Animated by its empty center, the work in "Cuts Noon Light" creates a space through its scale shift between tiny details and the vastness of nothing happening. The universe is expanding, and our understanding of the universe expands with it. This exhibition invites us to reflect on all that is known as well as the unknowable. Infinite sides of a clear duality. Reconstructing memories. Deconstructing the Present. At times, manufacturing history. Question everything.
Combine that small patch of negation with the eroticism of translucent fabric and you have an explosion the size of a small star. Pulses quicken at the possibilities--everything we need is right there if we can just catch the light.
Black becomes object, subject and background. It is inserted into what seems to be a familiar scene or removed entirely. Dark matter outweighs visible matter but can only be detected through gravitational effects. Like galaxies, we should have been torn apart long ago. The glossy blacks, photo mattes, and reflections of mirrors used by the artists in this exhibition explore beyond the measured and quantifiable.
Andrew Ginzel makes exacting collage constructions out of materials such as maps, photographs, mirrors, gold leaf, and bits of ancient text. The progenitor represented is the originator of thoughts and ideas. Mirrors reflect the viewer showing that they are just a twinkle in his or her eye.
Kara Rooney’s sculptures, installations and photographs include fragments of memory imbedded in plaster, isolated atop obsidian platforms. The installation uses these moments of isolation along with thinly veiled scrims to speak to memory's slippery affect, which shift and morph, like stanzas in a poem, in accordance with their surroundings.
Steel Stillman uses moments of removal to insert the viewer into autobiographical photographs. He presents photographs taken throughout his life that have been altered by the desire to obfuscate and hide.
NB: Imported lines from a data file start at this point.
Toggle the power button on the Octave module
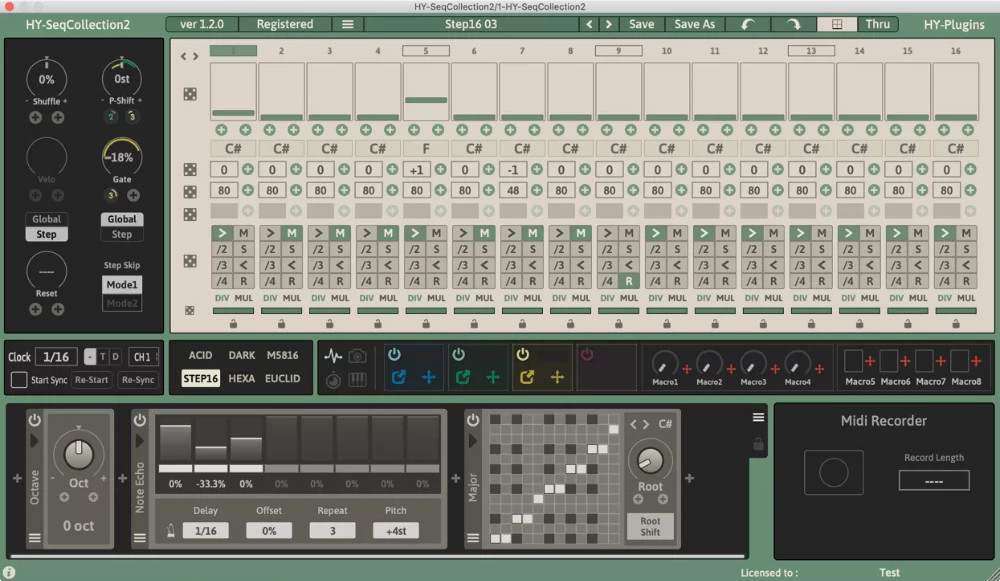 [34, 421]
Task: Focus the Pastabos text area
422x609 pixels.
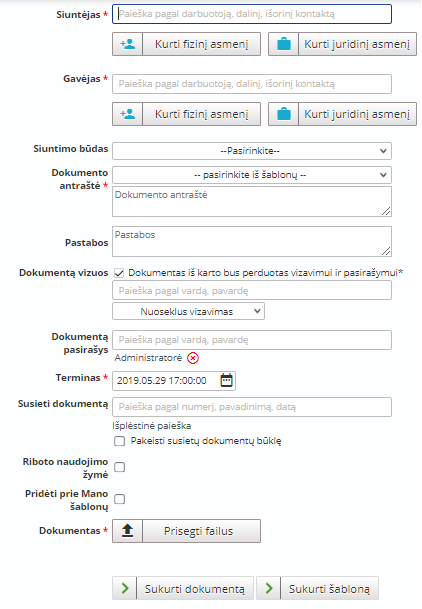Action: (252, 242)
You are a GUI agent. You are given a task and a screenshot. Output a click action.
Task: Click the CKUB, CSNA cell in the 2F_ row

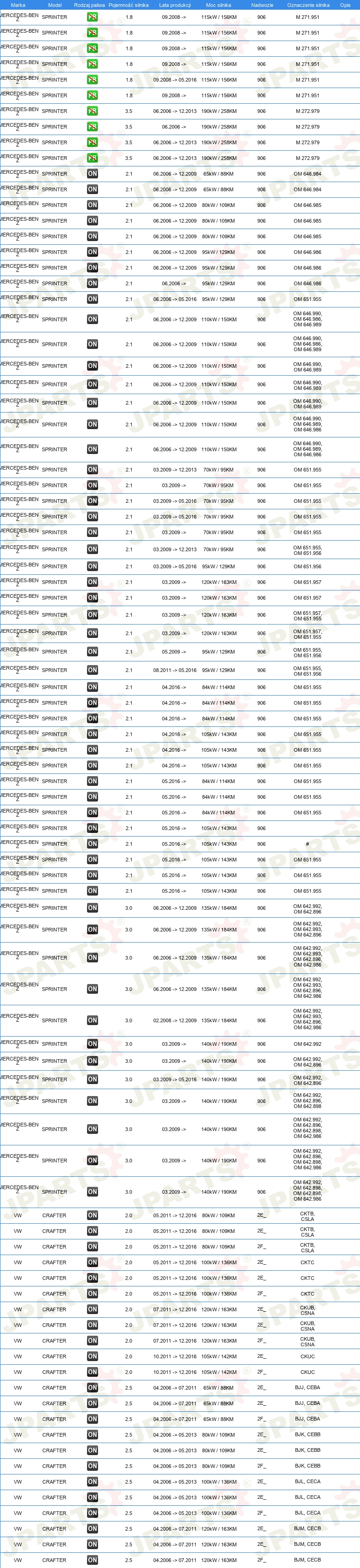(308, 1341)
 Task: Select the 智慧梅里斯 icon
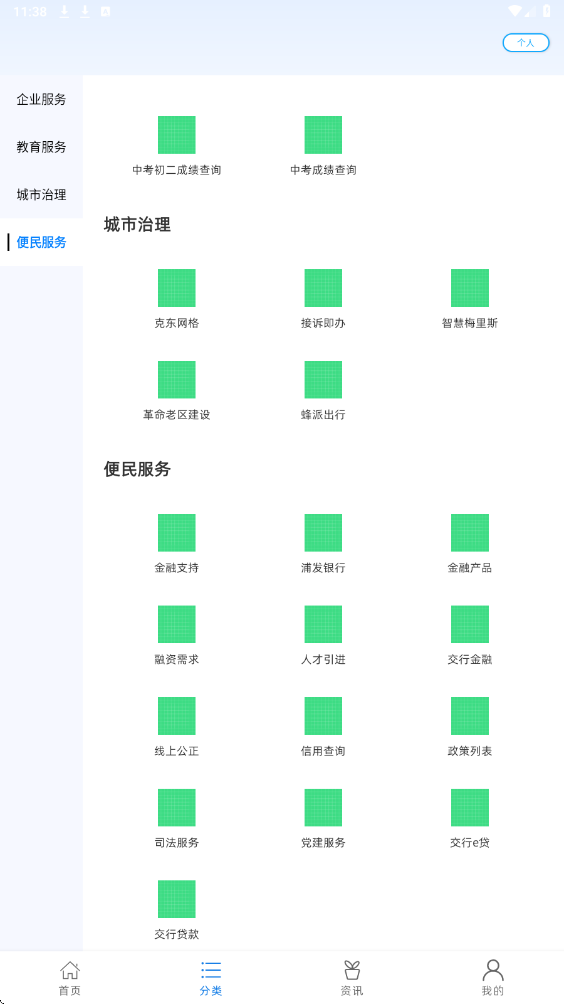click(470, 288)
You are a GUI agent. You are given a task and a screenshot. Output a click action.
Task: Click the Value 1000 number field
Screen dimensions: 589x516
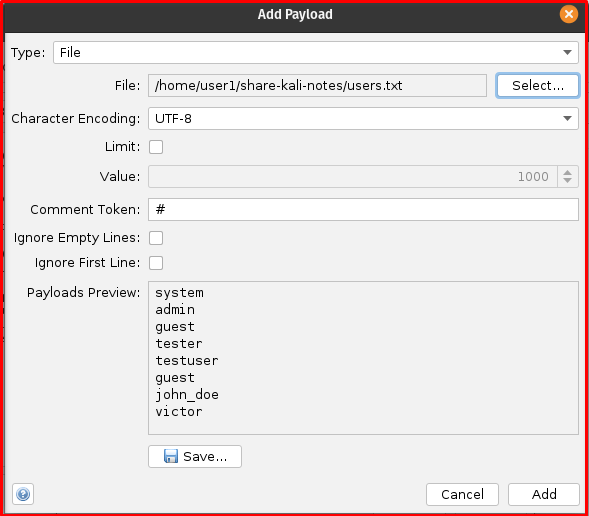point(353,177)
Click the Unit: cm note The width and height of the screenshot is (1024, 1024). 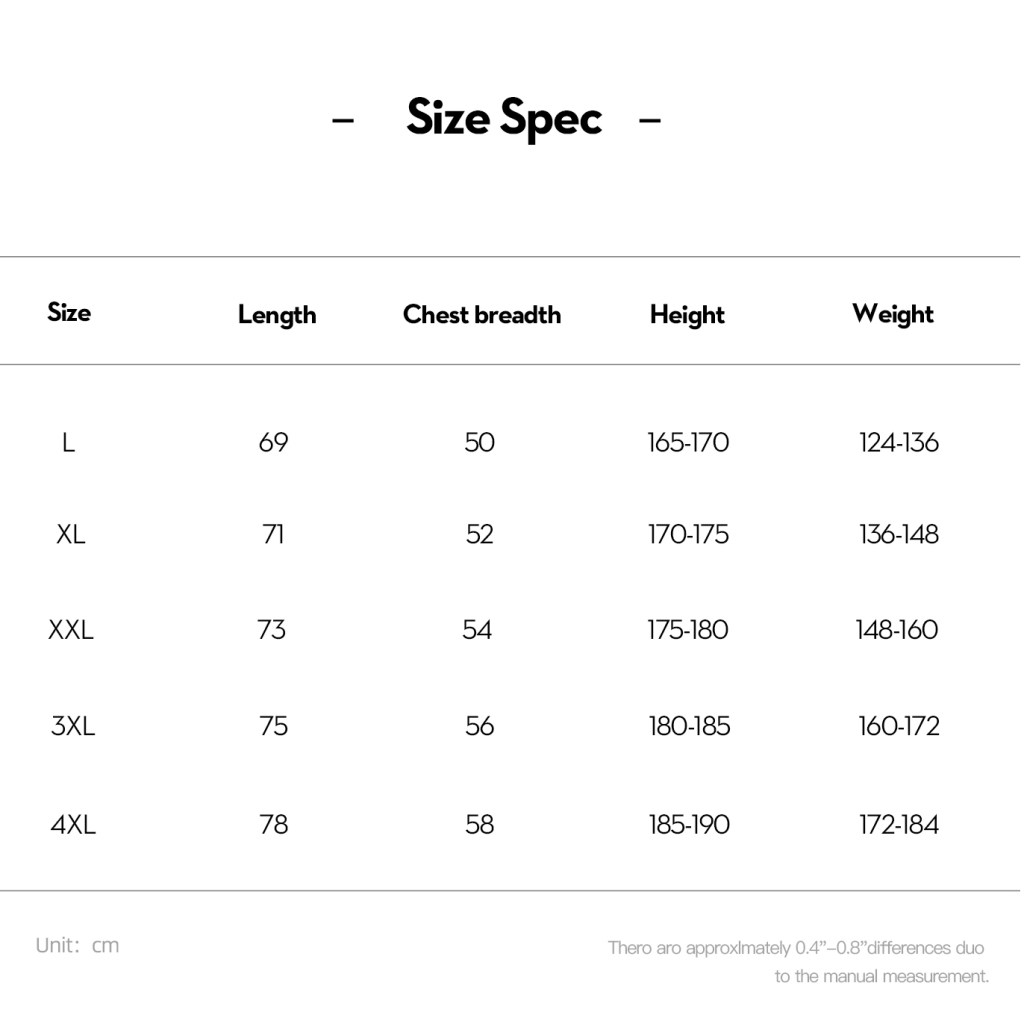(77, 945)
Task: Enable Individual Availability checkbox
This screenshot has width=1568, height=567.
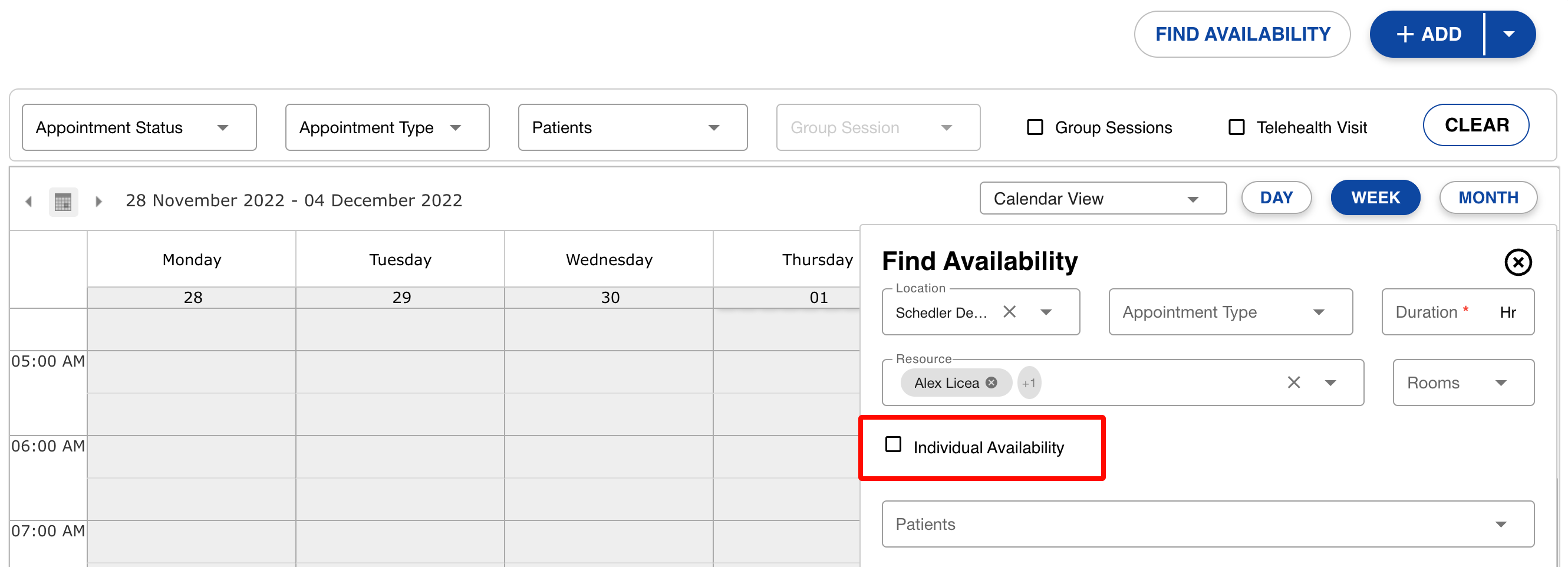Action: pos(893,445)
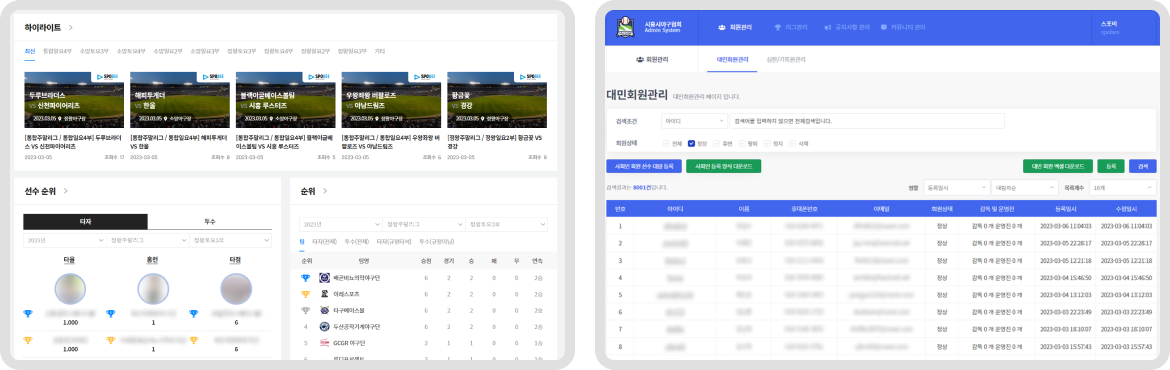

By combining the photographs with drawn elements in a digital editing software and then bringing them back to the physical world, he creates a negated hybrid that becomes a public document, teasing us with secrets kept close to the skin.
"Cuts Noon Light" presents three powerful voices that know enough not to shout out loud. Their restraint is deeply penetrating and profound, as though they know innately that the truth does not call for them to scream about it, but instead to listen more intently to the evolving language of their own experience and their connection to each other, to us, and to all things.